[Begin Reading text]
Undefined Behavior in C and C++ | Better HN

82 comments

39 comments · 9 top-level

tyfighter2y ago· 12 in thread

I keep finding myself angry about the recent (some number of years) focus on C and C++'s undefined behavior. I have been writing C and C++ for 27 years, 16 years professionally, and despite all the scary implications, I do not understand why ANYONE cares. I do not get it. This is yet another article that goes on and on about nonsensical situations that are just shitty code. Integer overflow? Who cares? Unless you're targeting a specific compiler and architecture, it doesn't matter. C and C++ have footguns. Everyone knows that. Who cares?

I am anger commenting, because I'm just sick of this, but this article still says nothing to convince me that any of this matters.

rwallaceOP2y ago

Right. To be clear, the purpose of the article is not 'zounds, C and C++ have footguns!' but 'C and C++ have footguns – yeah, this is not exactly breaking news – but here is a hopefully helpful summary of where they are, why they exist, and what you can do to avoid them'.

If you are already satisfied you know how to avoid them, and you don't need any more help with that, then you are not the target audience, and should by all means ignore the article.

AnimalMuppet2y ago

But tyfighter has some reason. People take such articles, and use them to beat up anyone writing C++, arguing that they are stupid to use such an undependable tool.

So, yes, people who know what they're doing can ignore such articles, as a first-order effect. But there are second-order effects from such articles, and while they don't change anything, they are rather unpleasant. Hence tyfighter's anger - he gets tired of being on the receiving end of the fallout from such articles.

lifthrasiir2y ago

You haven't changed but compilers have changed, unfortunately. Unless you stick on -O0 or -fno-strict-aliasing all the time, the chance is that your UB-ridden code can break in the future with more powerful compilers exploiting more UBs. So that's why you have to care now if you didn't so far. (Or you can argue that optimizations should be turned off, which is indeed another valid, though uncommon, answer preferred by djb for example.)

tyfighter2y ago

Actually, I have changed, and I've changed corporate C/C++ MANY times to satisfy compiler upgrades. It is always just shitty code. It's never something insidious. Bugs happen. It probably wasn't your intention, but you've made UB sound pretty awesome.

eminence322y ago

> This is yet another article that goes on and on about nonsensical situations that are just shitty code.

> Who cares?

The short flippant answer is: because everyone writes shitty code at some point. It generally doesn't get committed or released, but during development, shitty buggy code with Undefined Behavior happens.

Here's a concrete example of some code that I actually wrote (simplified greatly so it could be a small illustrative example): https://godbolt.org/z/xzehrWE57

Knowing about UB is a useful way to describe what's going on in this code example, and why the compiler is doing what it's doing. If you see your code behaving in "impossible" ways, knowing about UB can give you some hints about where to look.

AlotOfReading2y ago

As an engineer, my job isn't to write code, it's to deliver systems that do specific things. That means that I need to understand the defined behavior of the code I put into the system. Undefined behavior anywhere means you lack defined behavior everywhere in C/C++.
[End Reading text]
### [Jobs]
1: According to the undefined-behavior thread, how long has tyfighter been writing C and C++, and for how many of those years professionally?
2: From the undefined-behavior thread, extract the passage starting with "tyfighter2y ago· 12" and going on through "of this matters.".
[Begin Records supplied]
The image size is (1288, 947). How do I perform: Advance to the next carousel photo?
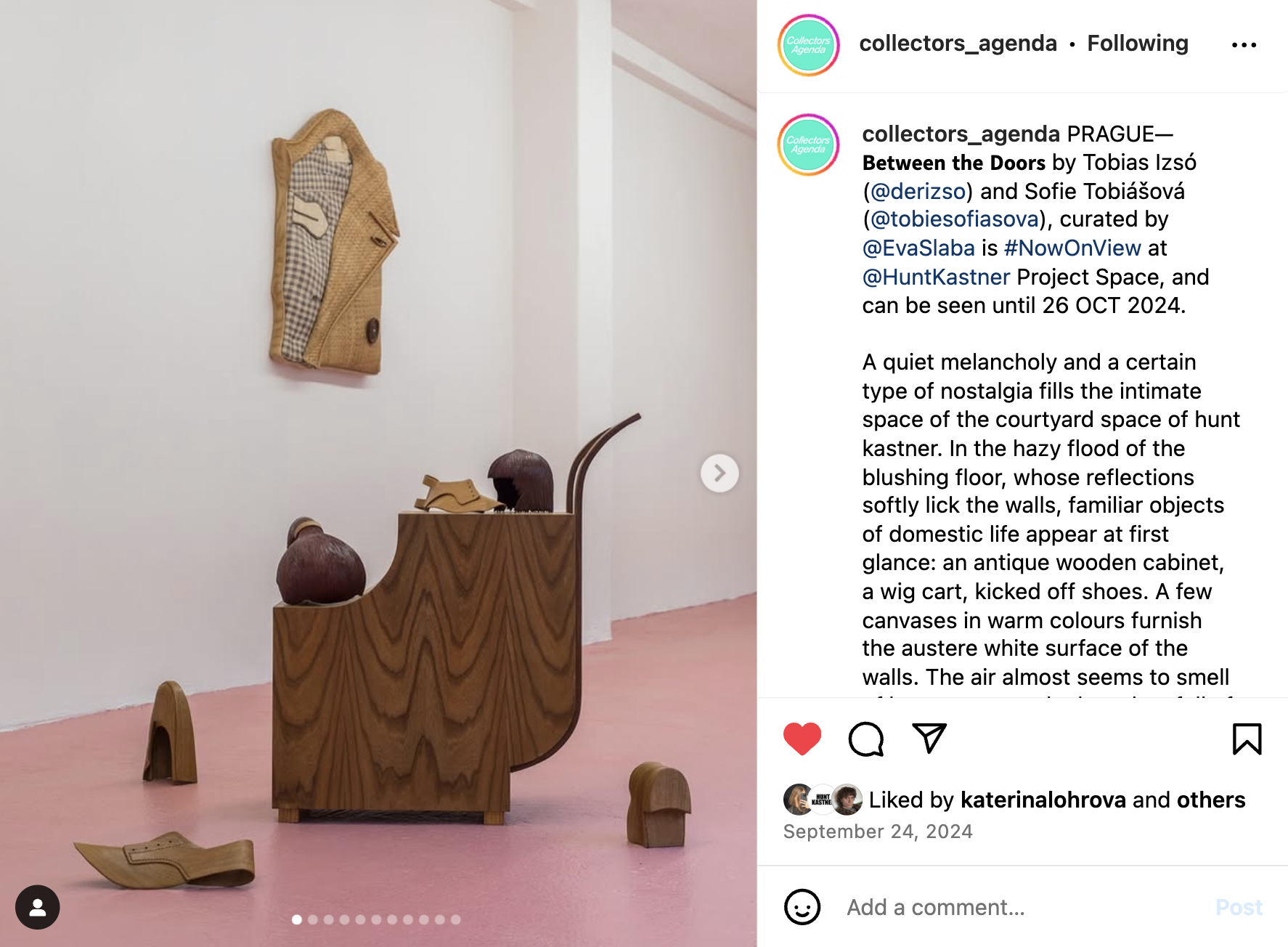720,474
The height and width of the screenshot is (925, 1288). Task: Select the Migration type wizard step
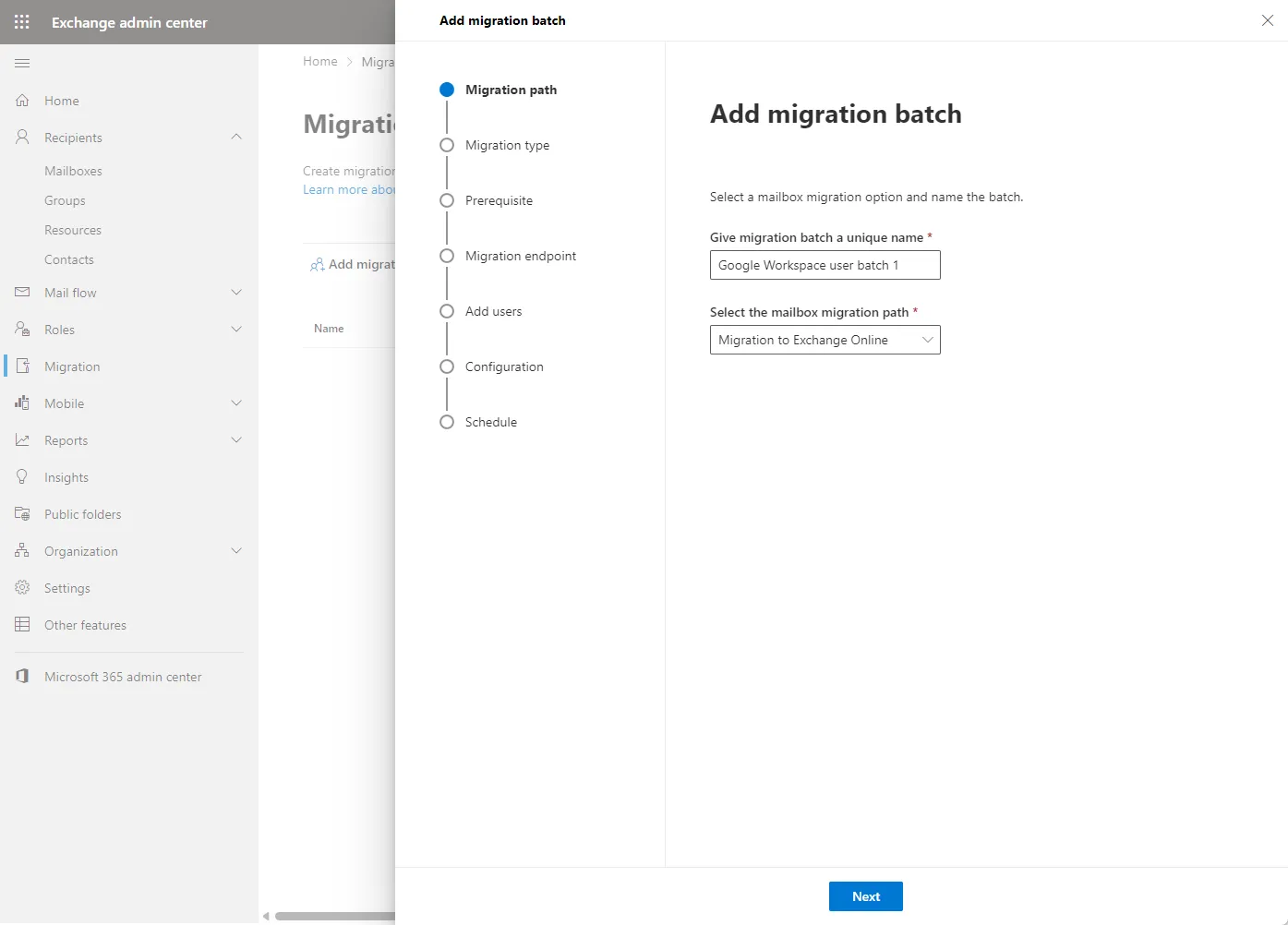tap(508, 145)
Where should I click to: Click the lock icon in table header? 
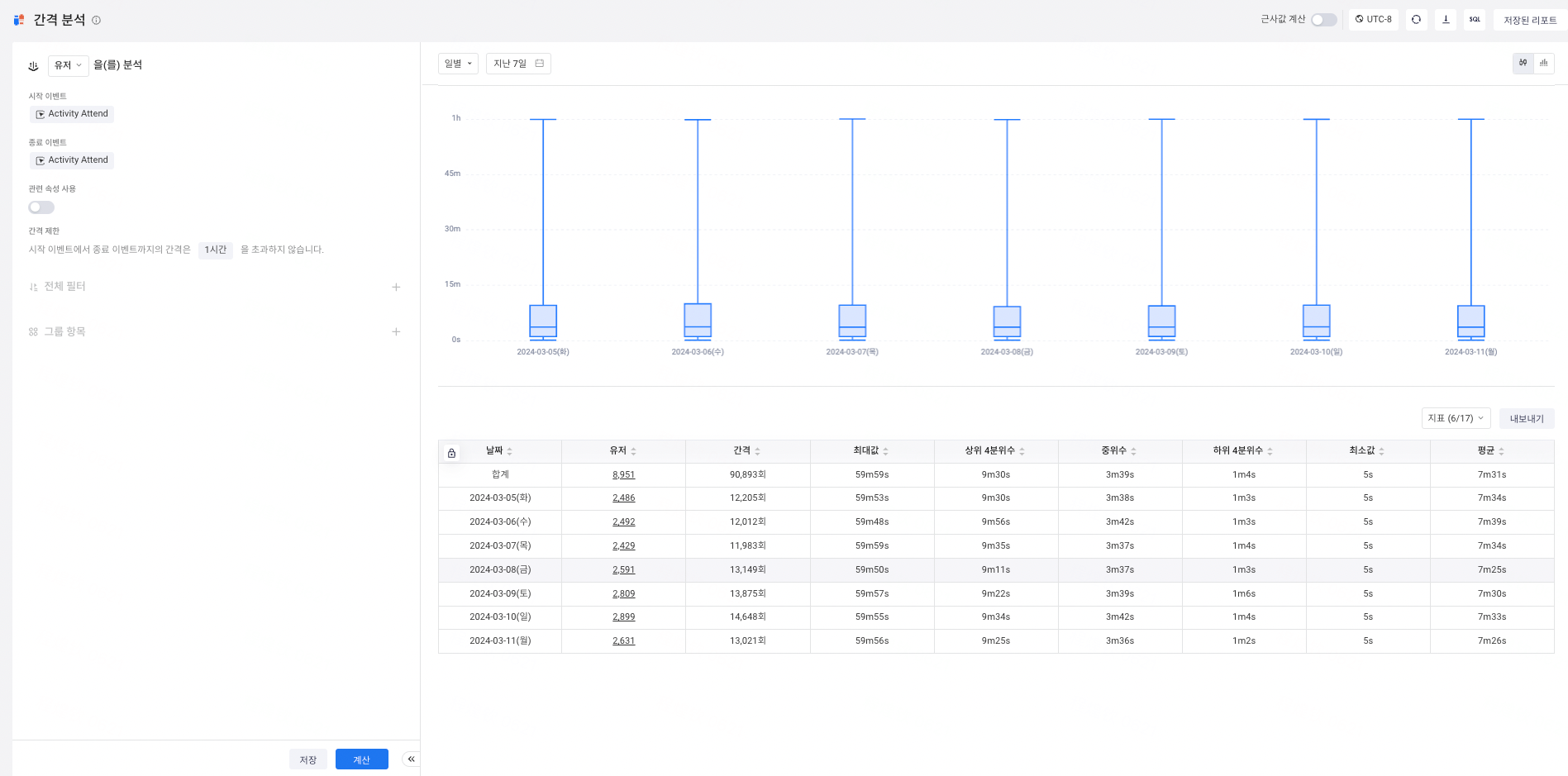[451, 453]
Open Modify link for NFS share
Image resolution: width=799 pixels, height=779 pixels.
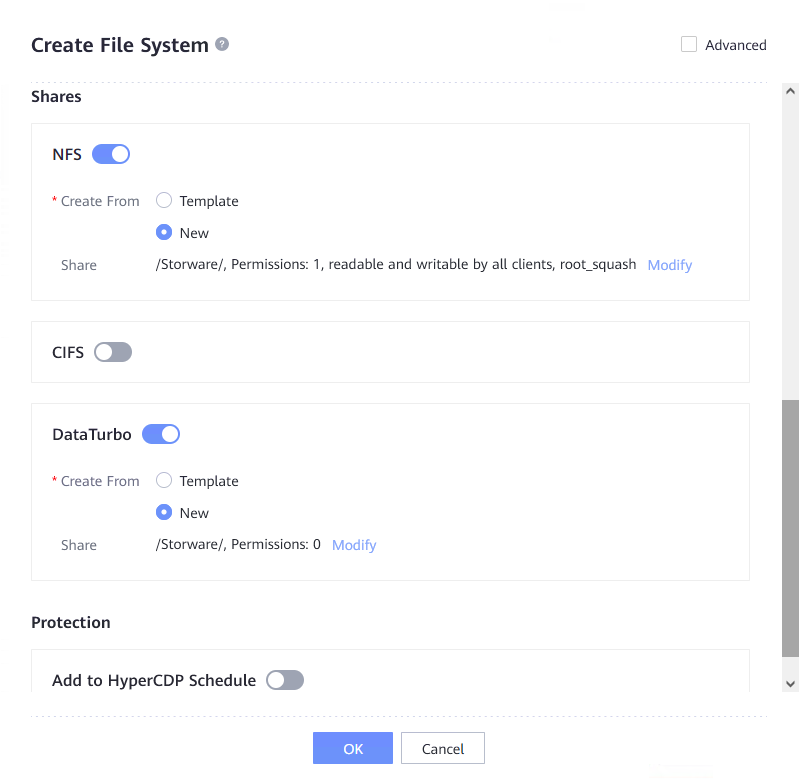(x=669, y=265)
[End Records supplied]
### [Results of the exercise]
1: 27 years, 16 of them professionally.

2:
tyfighter2y ago· 12 in thread

I keep finding myself angry about the recent (some number of years) focus on C and C++'s undefined behavior. I have been writing C and C++ for 27 years, 16 years professionally, and despite all the scary implications, I do not understand why ANYONE cares. I do not get it. This is yet another article that goes on and on about nonsensical situations that are just shitty code. Integer overflow? Who cares? Unless you're targeting a specific compiler and architecture, it doesn't matter. C and C++ have footguns. Everyone knows that. Who cares?

I am anger commenting, because I'm just sick of this, but this article still says nothing to convince me that any of this matters.